Pixel coordinate grounding data:
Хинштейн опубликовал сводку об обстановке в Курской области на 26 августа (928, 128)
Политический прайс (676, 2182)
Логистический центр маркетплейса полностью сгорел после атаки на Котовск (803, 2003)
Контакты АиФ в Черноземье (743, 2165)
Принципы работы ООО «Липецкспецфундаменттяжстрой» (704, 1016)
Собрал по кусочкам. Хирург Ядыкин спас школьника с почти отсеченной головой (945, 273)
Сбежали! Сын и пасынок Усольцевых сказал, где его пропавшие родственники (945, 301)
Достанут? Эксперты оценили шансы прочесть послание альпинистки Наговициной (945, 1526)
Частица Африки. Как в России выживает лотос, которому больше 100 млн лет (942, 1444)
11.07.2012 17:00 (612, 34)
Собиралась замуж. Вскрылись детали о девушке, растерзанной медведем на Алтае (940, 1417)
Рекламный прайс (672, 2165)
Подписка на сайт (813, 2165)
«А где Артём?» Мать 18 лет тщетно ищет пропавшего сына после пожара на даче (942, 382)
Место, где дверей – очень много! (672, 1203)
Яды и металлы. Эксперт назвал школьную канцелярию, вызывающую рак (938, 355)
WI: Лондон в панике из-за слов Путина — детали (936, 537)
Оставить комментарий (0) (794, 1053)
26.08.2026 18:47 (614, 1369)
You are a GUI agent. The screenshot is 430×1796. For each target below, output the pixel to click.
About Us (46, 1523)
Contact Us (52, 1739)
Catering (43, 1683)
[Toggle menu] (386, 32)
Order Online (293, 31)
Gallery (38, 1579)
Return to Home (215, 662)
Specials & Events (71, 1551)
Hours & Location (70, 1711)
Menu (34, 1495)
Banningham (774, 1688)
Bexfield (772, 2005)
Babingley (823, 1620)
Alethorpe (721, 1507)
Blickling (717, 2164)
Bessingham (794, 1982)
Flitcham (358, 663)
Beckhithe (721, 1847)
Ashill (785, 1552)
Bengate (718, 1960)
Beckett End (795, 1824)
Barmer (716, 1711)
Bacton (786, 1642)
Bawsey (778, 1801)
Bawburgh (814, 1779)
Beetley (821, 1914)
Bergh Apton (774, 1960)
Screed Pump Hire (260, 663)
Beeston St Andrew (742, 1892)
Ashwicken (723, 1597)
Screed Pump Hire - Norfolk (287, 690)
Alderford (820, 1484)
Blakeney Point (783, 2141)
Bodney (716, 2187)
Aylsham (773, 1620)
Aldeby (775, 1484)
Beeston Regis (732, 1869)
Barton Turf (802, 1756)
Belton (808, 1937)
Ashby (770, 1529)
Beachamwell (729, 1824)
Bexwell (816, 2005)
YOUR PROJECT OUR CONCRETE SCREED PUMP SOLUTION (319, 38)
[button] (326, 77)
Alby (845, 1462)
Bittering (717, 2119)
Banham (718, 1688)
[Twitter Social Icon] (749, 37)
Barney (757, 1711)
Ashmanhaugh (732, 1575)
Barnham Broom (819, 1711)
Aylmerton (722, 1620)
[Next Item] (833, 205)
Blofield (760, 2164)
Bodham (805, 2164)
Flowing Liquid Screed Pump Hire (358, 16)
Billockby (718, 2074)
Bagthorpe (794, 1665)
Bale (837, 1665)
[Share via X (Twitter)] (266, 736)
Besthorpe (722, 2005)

## Problem statement
Starting at the line that has "Banningham (774, 1688)" and ending at the line that has "Ashwicken (723, 1597)", please write out the lines above exactly, leaving out all others.

## Answer below
Banningham (774, 1688)
Bexfield (772, 2005)
Babingley (823, 1620)
Alethorpe (721, 1507)
Blickling (717, 2164)
Bessingham (794, 1982)
Flitcham (358, 663)
Beckhithe (721, 1847)
Ashill (785, 1552)
Bengate (718, 1960)
Beckett End (795, 1824)
Barmer (716, 1711)
Bacton (786, 1642)
Bawsey (778, 1801)
Bawburgh (814, 1779)
Beetley (821, 1914)
Bergh Apton (774, 1960)
Screed Pump Hire (260, 663)
Beeston St Andrew (742, 1892)
Ashwicken (723, 1597)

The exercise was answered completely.